* _Task details_: Pick out each line of the records that includes the string "pixels", and copy it.

* _Material for this task_:
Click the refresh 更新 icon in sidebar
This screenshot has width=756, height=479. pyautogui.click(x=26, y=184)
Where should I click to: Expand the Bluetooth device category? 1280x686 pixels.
---
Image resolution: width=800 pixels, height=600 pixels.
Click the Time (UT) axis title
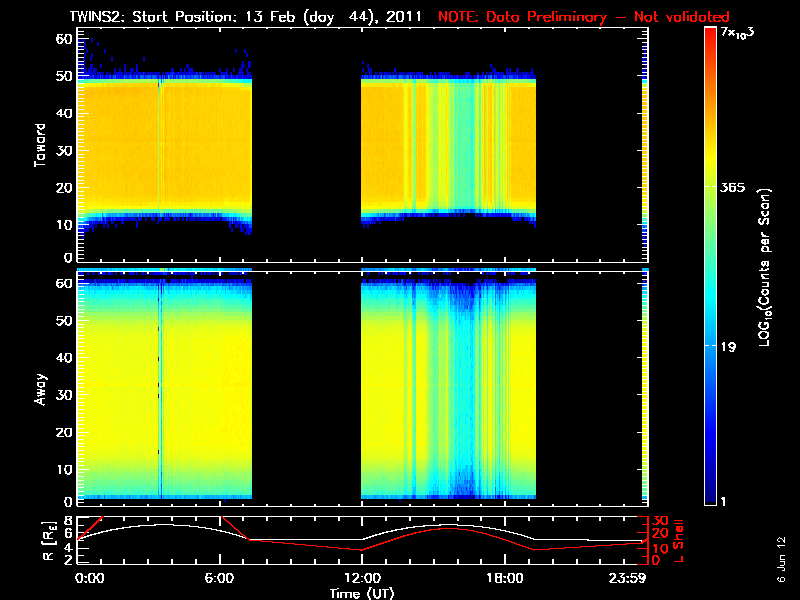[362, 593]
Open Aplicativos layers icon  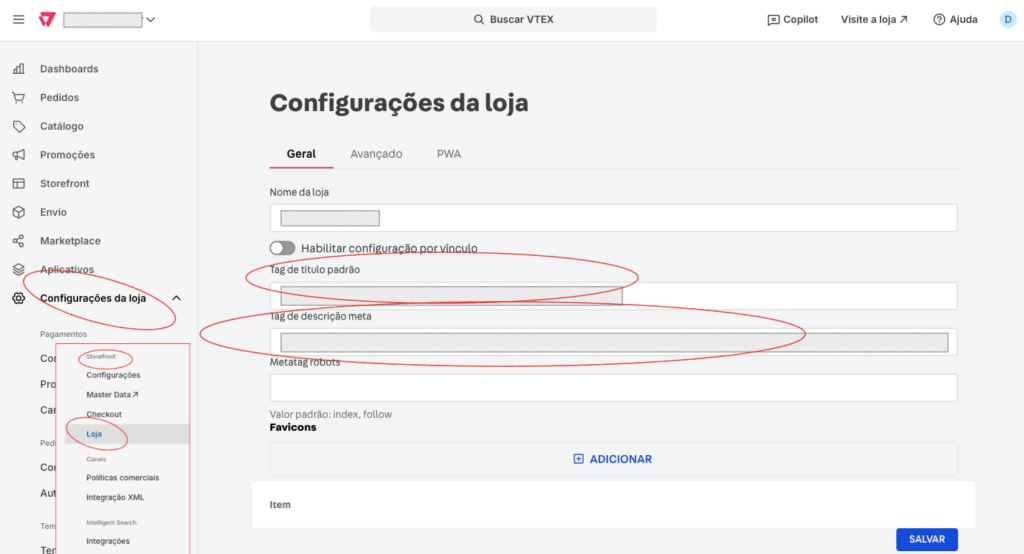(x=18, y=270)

* _The completed task_:
Where should I click to: Expand the Bluetooth device category? 1280x686 pixels.
Image resolution: width=800 pixels, height=600 pixels.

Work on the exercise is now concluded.